Back in 1976, Douglas Hall, the career researcher, described two contrasting career models. One, he called the traditional career. This is the type of career we associate with the Baby Boomers (and earlier generations). It’s the career that starts at IBM after grad school…and then retires from IBM at 65.
In the traditional career, the entity in charge isn’t the person, really. It’s the organization. Loyalty is valued, mobility is low, and the rewards are rising rank and salary.
On the other hand, Hall called the other model the protean career (after the shape-shifting Greek god Proteus). The protean career belongs to the individual. That career prizes psychological success, and tolerates lateral moves between industries in the service of freedom and growth.
Most American professions have shifted away from the traditional career and toward the protean model.
A quick example: A friend and former colleague of mine named Robert worked for five years as the Chief Operating Officer of Mercy Ships, an organization that runs hospital ships. We overlapped for the three years that I was the Chief Medical Officer of the charity.
Robert didn’t start out in hospital ships. He began his career at Nokia. Then, after a while, he moved on to work with a national airline company in the US. From there, he shifted to Mercy Ships.
Mobile phones. To airplanes. To hospital ships.
Nobody who looked at Robert’s CV called him a flight risk. He was doing what any career these days does: when growth opportunities are available elsewhere, we follow them.
Not true of surgeons, though. I’d wager that if you were hiring a surgeon into your practice, and their CV looked like Robert’s, you’d be very hesitant to consider them. Changing careers every three to five years? Definitely a flight risk!
That’s because medicine still operates on the traditional model. We choose our specialty in our mid-twenties, step onto the moving sidewalk of our careers, and are expected to ride it to retirement.
(This is to say nothing of the way surgical culture shames people who consider changing. Take a look at this article from Gordon Dickie who literally argues that older doctors should not retire!)
As Danielle Ofri wrote in 2019, the business of medicine is built on the assumption that doctors will always show up, day in and day out, like Janet did.
We will do the right thing for their patients, even when it costs us everything.
The Wellness Trap (and why it doesn’t work for surgeon burnout)
And that, finally, brings me back to resilience training.
It doesn’t work.
That’s not just my opinion either. Over half the studies on physician wellness programs do not show a significant benefit.
And that’s because telling a burned-out physician to breathe more deeply blames the victim for a system that won’t bend. You cannot yoga your way out of a system that’s been built on your back.
Wellness programs, resilience training, and meditation apps fail to move the needle on surgeon burnout because they’re treating the wrong thing.
Burnout in surgery is not a wellness problem. It’s not a resilience problem. It is, instead, the predictable collision of three forces: an identity formed before adulthood, a self that keeps changing, and a profession that pretends that neither of those things is true.

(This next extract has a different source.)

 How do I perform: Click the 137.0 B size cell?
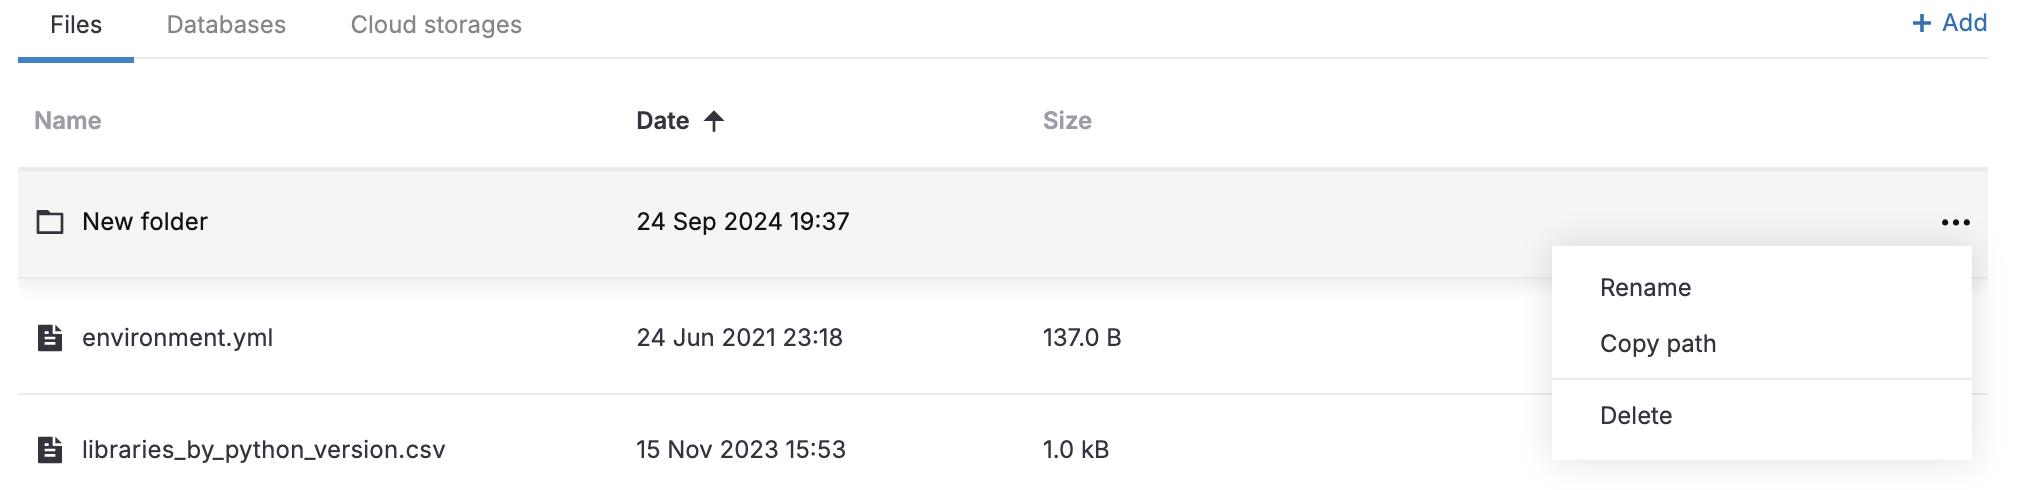click(x=1081, y=338)
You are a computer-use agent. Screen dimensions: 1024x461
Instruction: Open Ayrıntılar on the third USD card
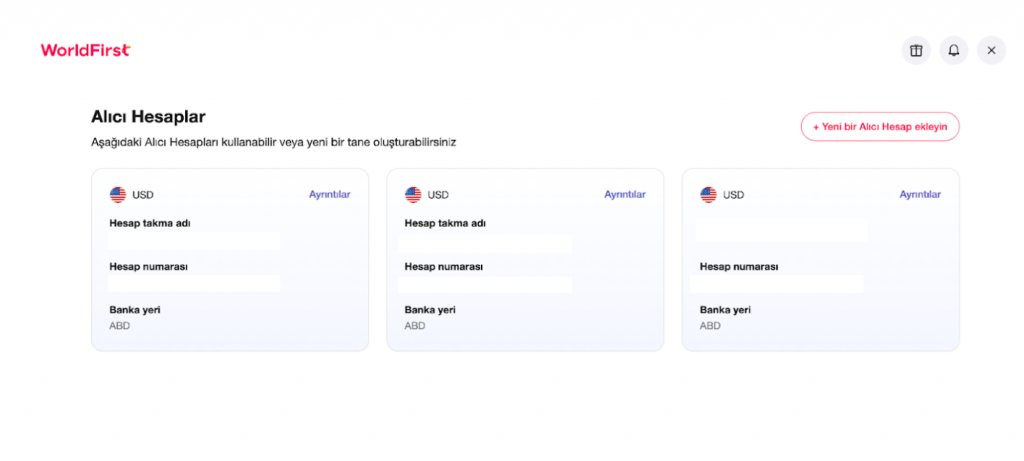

You can’t deep breathe your way out of this three-legged stool.
The only way out is to change the stool you’re sitting on.
Burnout Coaching for Surgeons: A Different Way Forward
If this resonates, then let me remind you: You’re not burnt out because you are weak. You’re burnt out because you’ve been trying to solve a structural problem with personal effort.
Burnout coaching is not about helping you tolerate more. It’s not about getting your mindset right. It’s not about breathing better. It is about helping you see clearly what is actually happening in your life and your work, and then making deliberate choices from that place to get you to a life you’re in love with again.
In our work together, we look at identity, values, workload, and all the myriad (and confusing) factors you’re trying to solve for. We make space for the fact that you have changed, even if your career has not. And we build a path forward that does not require you to abandon everything, but also does not ask you to keep paying the same price. The goal is alignment, so that the life you are living actually fits the person you have become.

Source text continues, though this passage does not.